Simon Wren Lewis and Frances Coppola have written two thoughtful pieces about Irish central bank Governor Philip Lane’s public comments about Irish tax policy.
My own view is that he should not be making these remarks.
The reason has to do with the effect that making them will have on the presumed nature of the office and the incumbent holder in the future.
If it becomes normal for central bank governors to comment on matters other than monetary and financial policy, there is a risk that governments will seek to vet future candidates for their other policy views, and not appoint primarily on the basis of monetary and financial policy expertise. And that future candidates will invest time and energy competing on the basis of political acceptability, rather than their skills operating the central bank policy levers.
The expectation that this will happen will feed back into monetary policy, undermining the original purpose of central bank independence, that there were benefits to be had by creating the impression, and following through on it, that monetary and financial policy would not be continually readjusted to suit political imperatives.
In the Eurozone, the scope for national central banks to bend to national governments’ views is limited by the fact of their vote being diluted on the ECB Governing Council. But that effect is not zero. And other central bank governors may be emboldened by Lane’s remarks.
Obviously, in the real world, one must presume that a certain amount of politicking goes on in selecting Governors and courting Governor jobs.

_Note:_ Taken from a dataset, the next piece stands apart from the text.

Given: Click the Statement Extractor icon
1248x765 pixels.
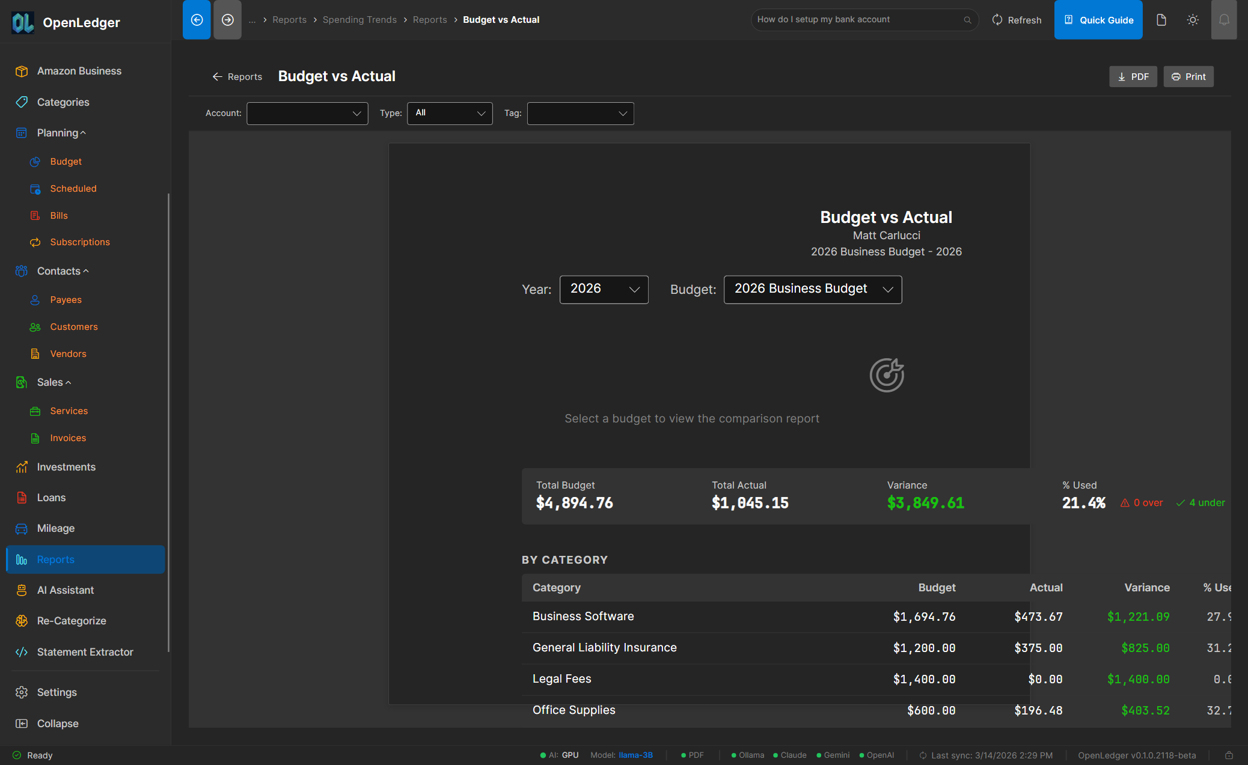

But this is limited by the precedent of generally not speaking out, and the priority such considerations are accorded would increase if the precedent was routinely broken.

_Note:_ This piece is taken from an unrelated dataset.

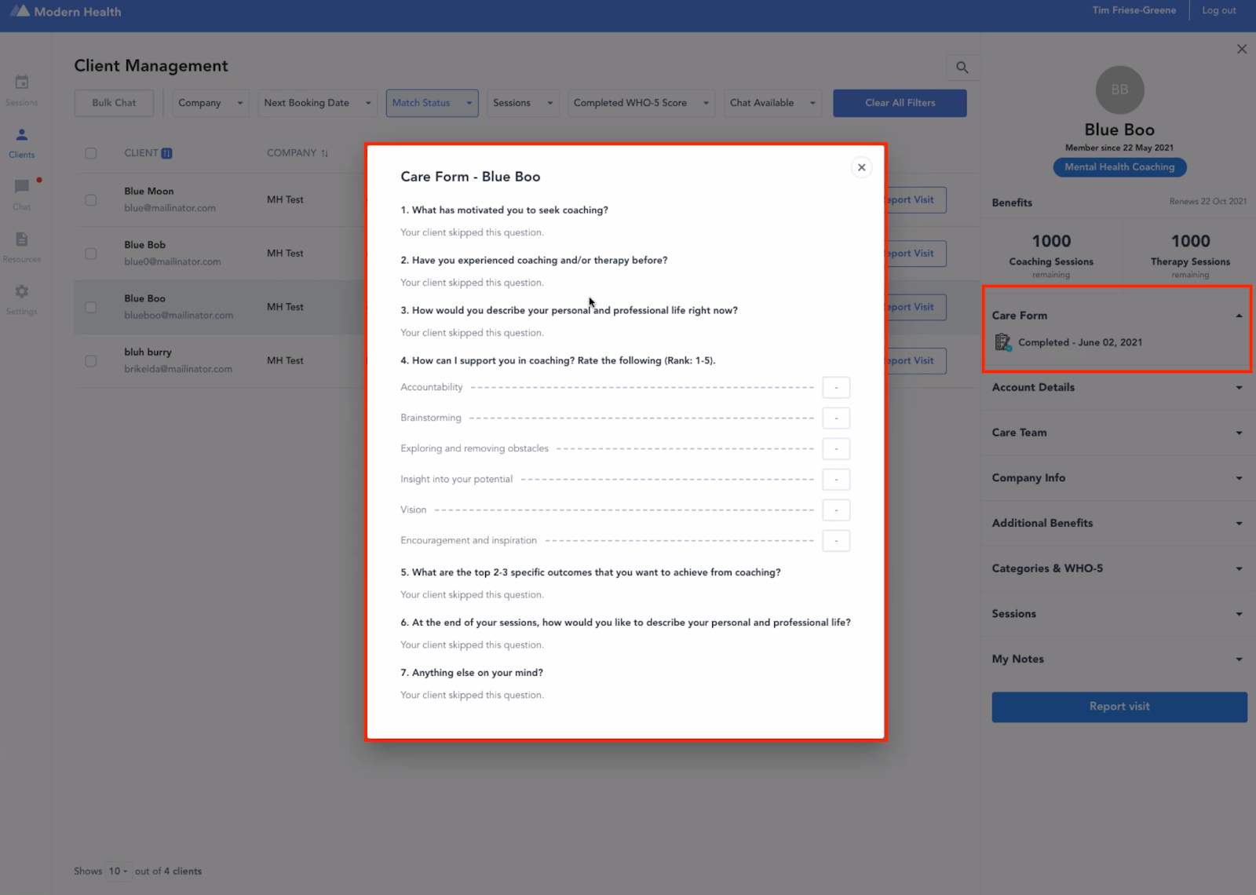
Task: Click the Accountability rating input box
Action: pyautogui.click(x=836, y=387)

These worries are not mere niceties.
Right wing comment in the UK press has often featured the presumption that Mark Carney was selected in part because of his shared political world view with George Osborne and David Cameron, a presumption that was unfortunately fed by Carney himself repeatedly speaking on topics off his patch in a way that they would have approved [on diversity, climate change, the benefits of EU membership, and so on].
Going a little further back, one can speculate that the need to find a governor of the right sort was underlined by Mervyn King’s comments in 2010 on what prudent fiscal policy required at the height of the UK’s financial crisis.